Oltre 4,7 milioni di italiani vivono in affitto. A rivelarlo è il report sul Patrimonio immobiliare fatto dall’Agenzia delle Entrate e dal Dipartimento delle Finanze. L’emergenza COVID-19 con le sue misure di restrizione ha messo in difficoltà gli inquilini e i proprietari. Durante e soprattutto dopo il lockdown, sono sempre di più le persone che non riescono a pagare il canone di locazione. Un’idea come rinegoziare l’affitto è una soluzione che conviene ad entrambe le parti, non soltanto grazie ai contributi a fondo perduto (il cosiddetto “bonus affitto”) stanziati nella legge di Bilancio per tutti i locatori contribuenti.

Come rinegoziare l’affitto? La buona fede in primis

In questo periodo di crisi sanitaria ed economica, collaborare con lealtà, correttezza e “obbligo di solidarietà” è fondamentale. L’articolo 1375 del Codice Civile prevede che “il contratto deve essere eseguito secondo buona fede”. La soluzione più agevole è quindi quella di tentare la strada della rinegoziazione. Ecco tre consigli per farlo e come funzionano la compensazione dell’affitto con spese di ristrutturazione, la scrittura privata autenticata e infine la negoziazione assistita.

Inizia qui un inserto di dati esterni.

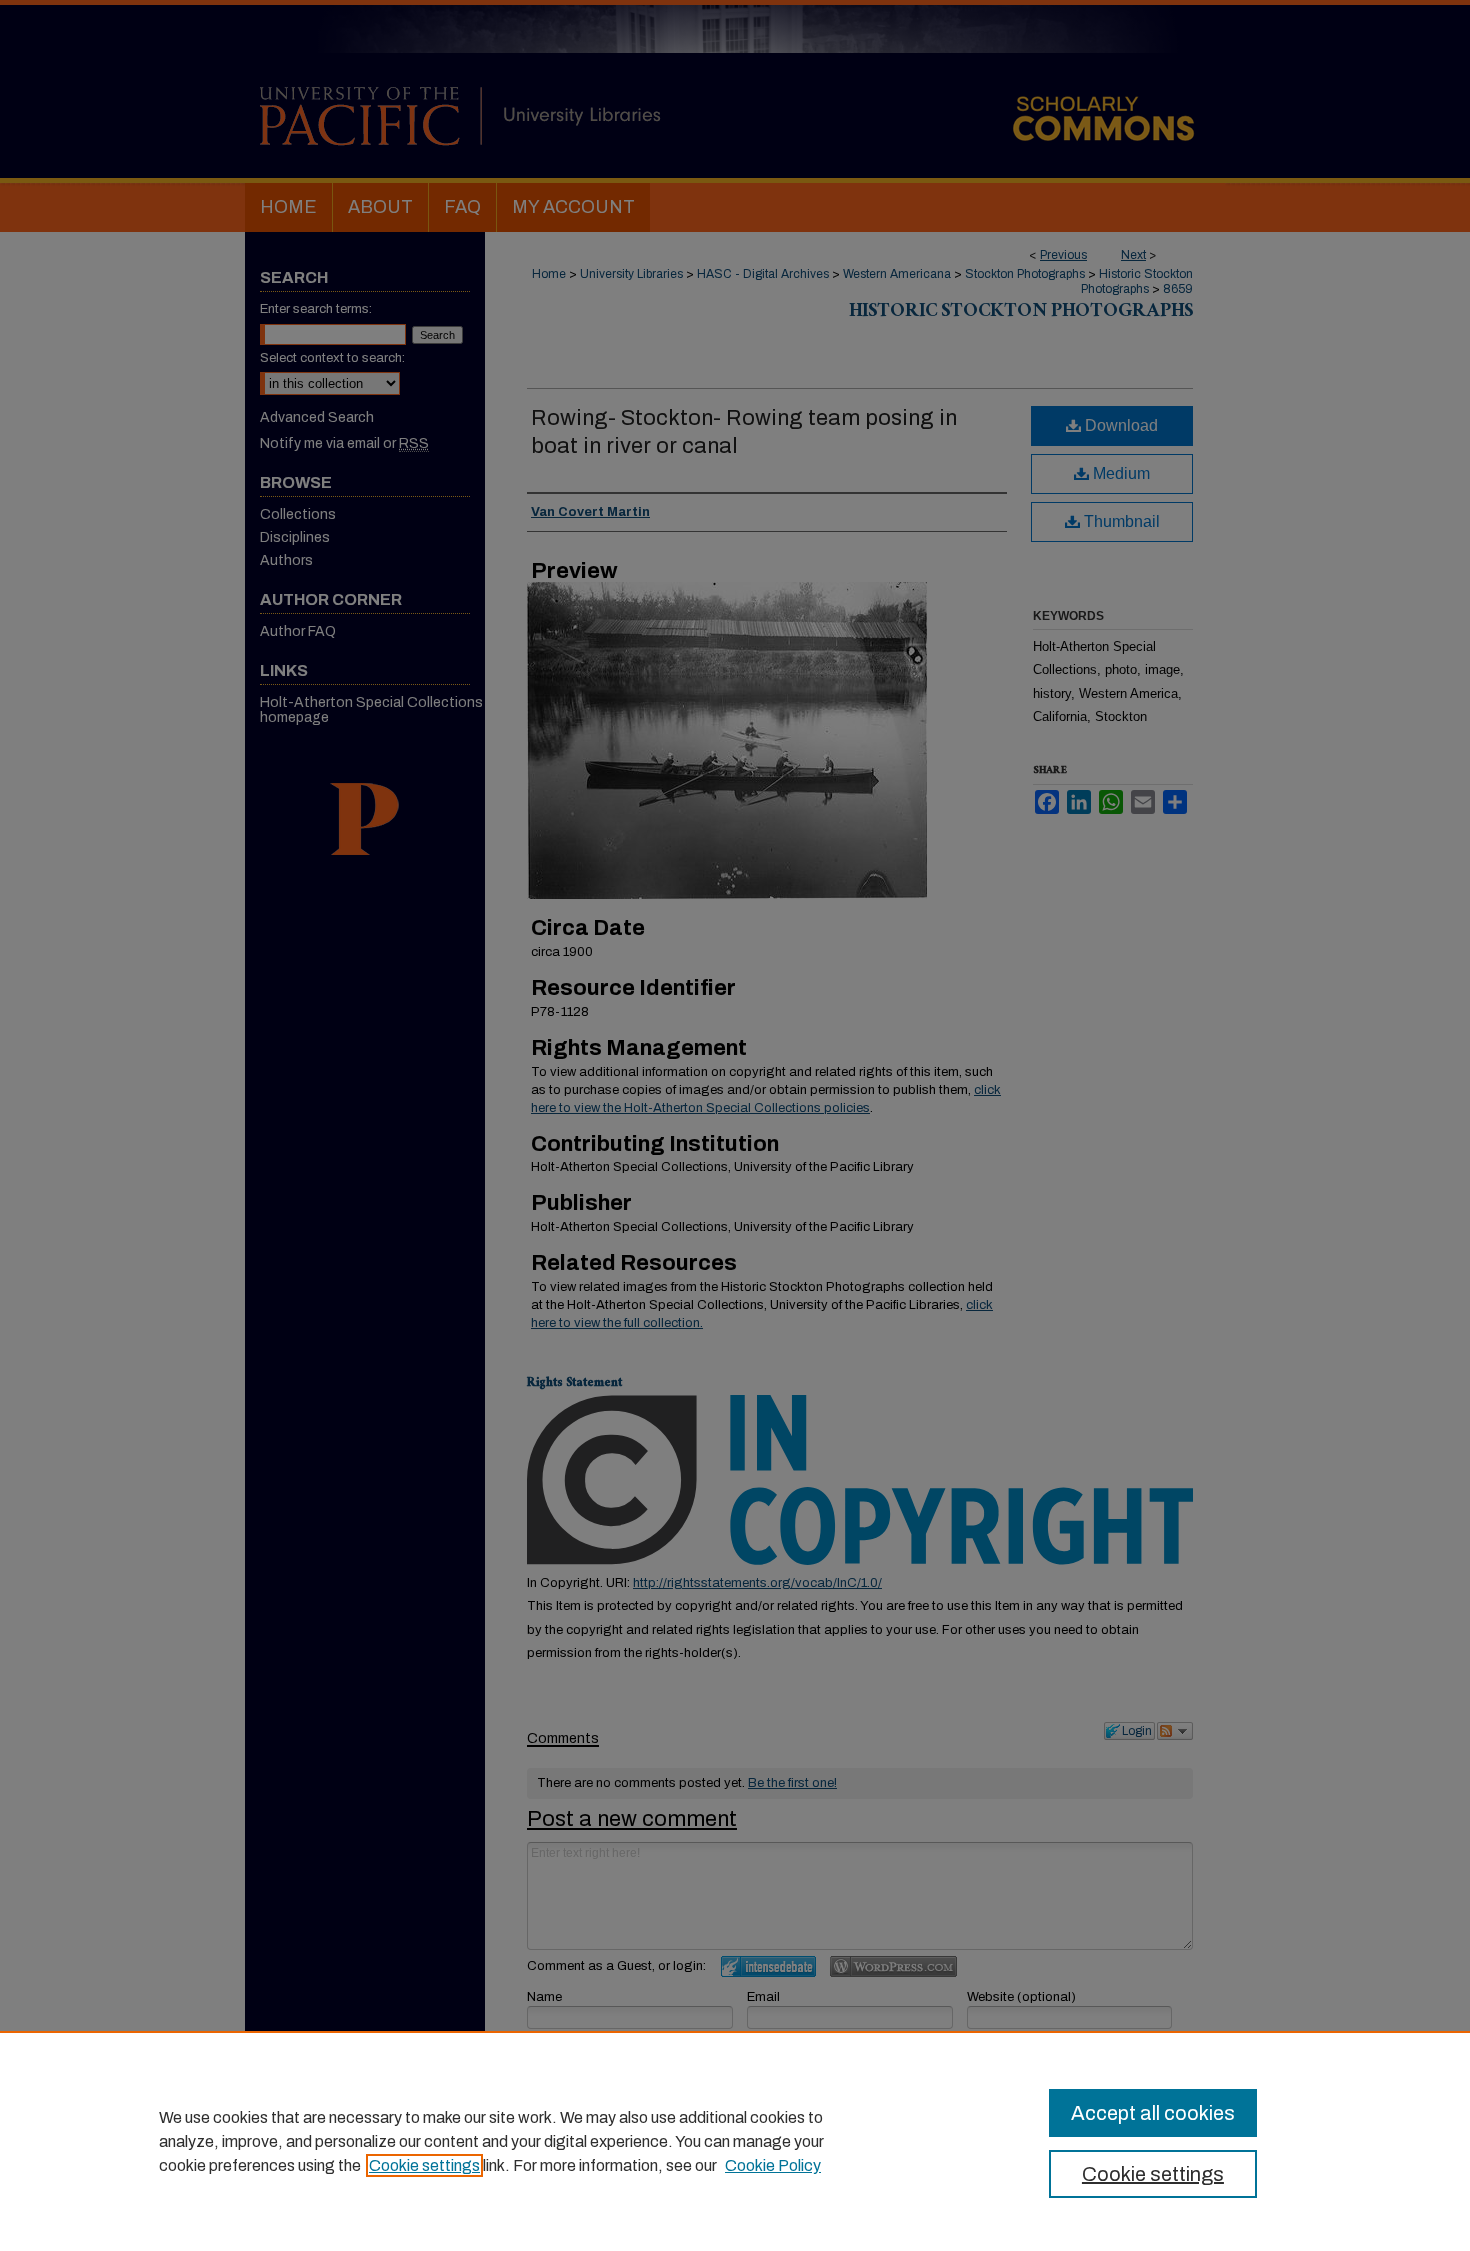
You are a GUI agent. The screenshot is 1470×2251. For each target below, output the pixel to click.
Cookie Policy (773, 2165)
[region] (735, 2141)
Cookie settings (424, 2165)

Compensazione affitto con spese di ristrutturazione

La compensazione, o meglio il baratto, potrebbe essere la prima soluzione. Se non si riesce a pagare il canone ma si ha un sano rapporto di fiducia con il proprietario, maturato dagli affitti saldati regolarmente da quando si occupa lo stabile, l’interesse nel proseguire con la locazione dell’immobile sarà reciproco. L’importante è dichiarare immediatamente e con chiarezza le difficoltà che sono emerse con l’emergenza sanitaria legata al Coronavirus.

Sono state fatte migliorie all’appartamento da quando si è in affitto? Ad esempio l’installazione degli infissi per l’isolamento termico, di un impianto di condizionamento o di una stufa a pellet? Il consiglio è suggerire una compensazione per i mesi di emergenza, in cambio dei miglioramenti che sarebbero stati valutati a fine locazione.

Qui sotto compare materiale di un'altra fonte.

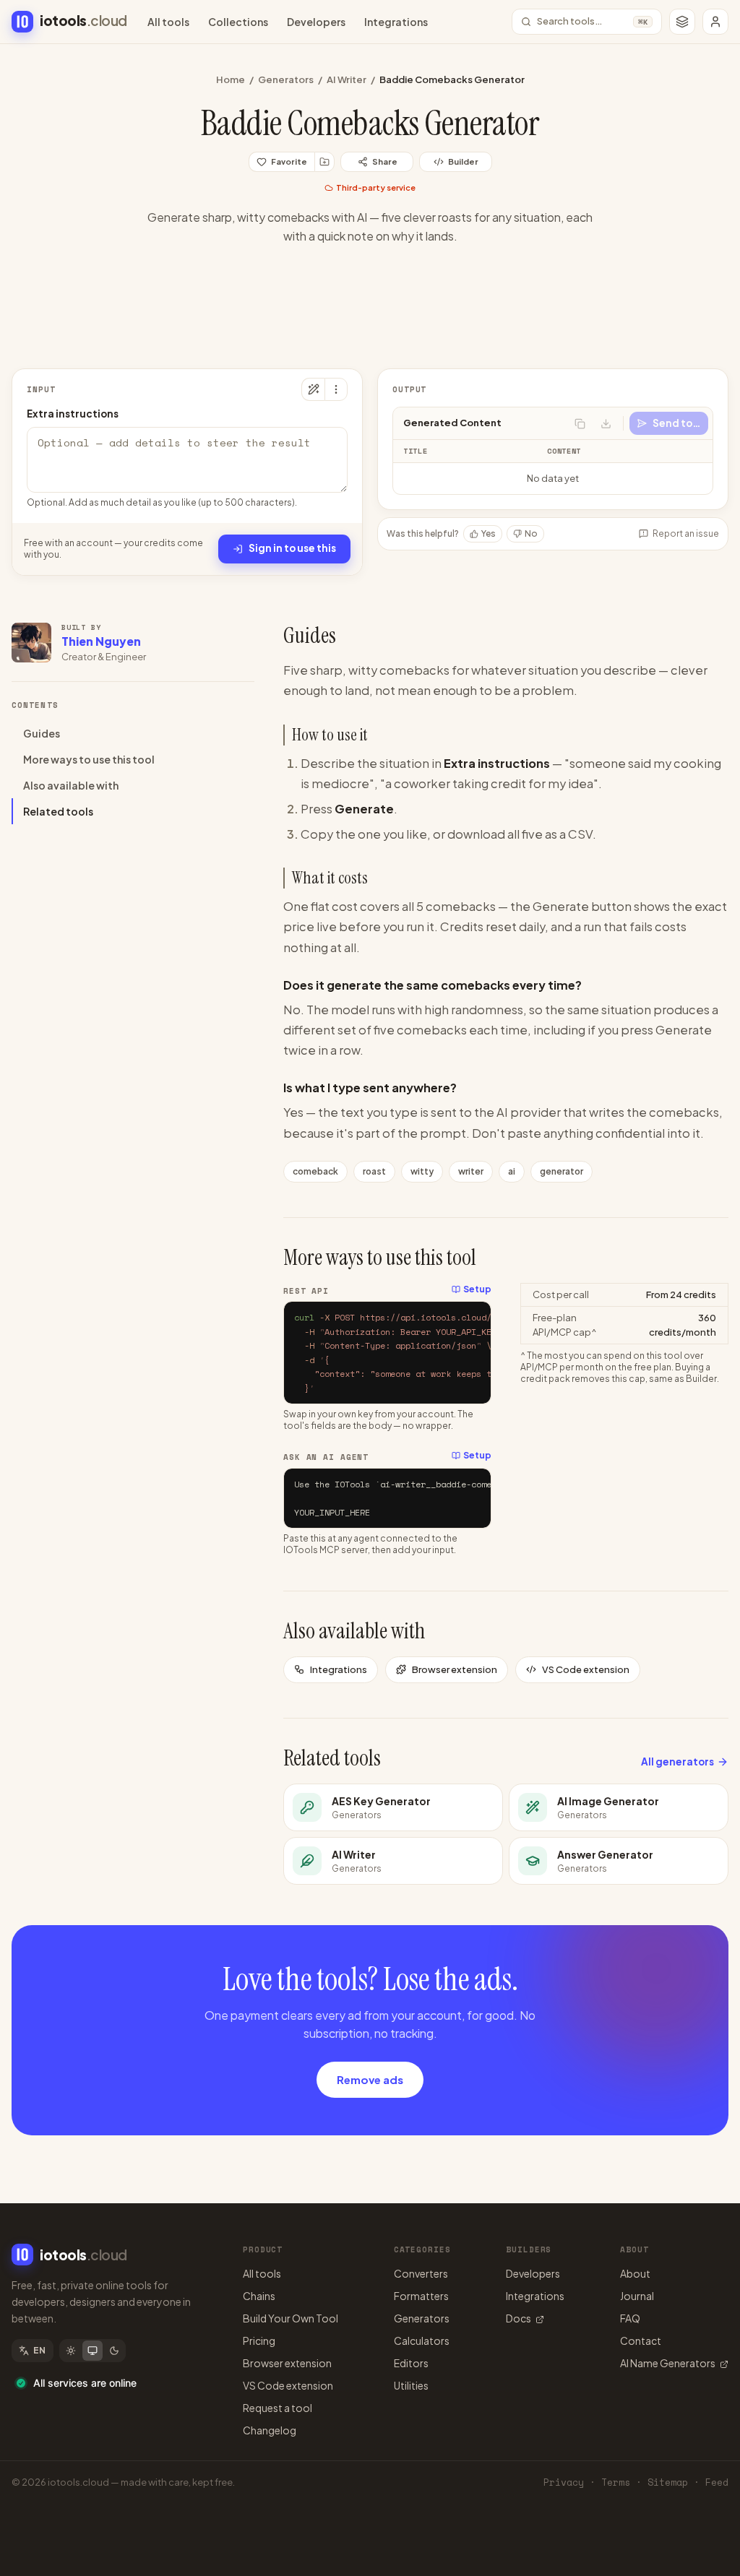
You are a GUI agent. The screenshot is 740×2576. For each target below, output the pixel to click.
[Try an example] (312, 389)
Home (230, 79)
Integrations (396, 21)
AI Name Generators (667, 2362)
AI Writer (346, 79)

Una ragazza al laptop sul divano di casa
Rinegoziare l’affitto? Si può fare.

Scrittura privata autenticata: semplice e veloce

Una scrittura privata è la seconda soluzione. Trovato l’accordo tra le parti, un amico o un parente legale può aiutare con una regolare registrazione fiscale autenticata, che metterà nero su bianco la riduzione del canone e la durata.

In questo modo, anche il proprietario potrà denunciare all’Agenzia delle Entrate il minor reddito e quindi pagare meno tasse. Nella scrittura si può aggiungere di impegnarsi a ripagare, magari a rate dilazionate nel tempo, la differenza nei canoni non versati.

La negoziazione assistita

Terzo e ultimo consiglio: la negoziazione assistita. Anche se i rapporti tra inquilini e proprietari non sono proprio idilliaci, è l’unica modalità per risolvere la situazione dribblando lo sfratto per morosità.

Al fine di venire a capo a qualsiasi controversia in via leale ed amichevole, evitando il ricorso ad un giudice e il conseguente pagamento delle spese processuali, questa procedura punta ad un accordo tra le parti con l’assistenza di avvocati di fiducia. Con l’aiuto di un bravo mediatore, spesso e volentieri si riescono a salvaguardare entrambe le parti e di conseguenza, a salvare e rinnovare il rapporto contrattuale.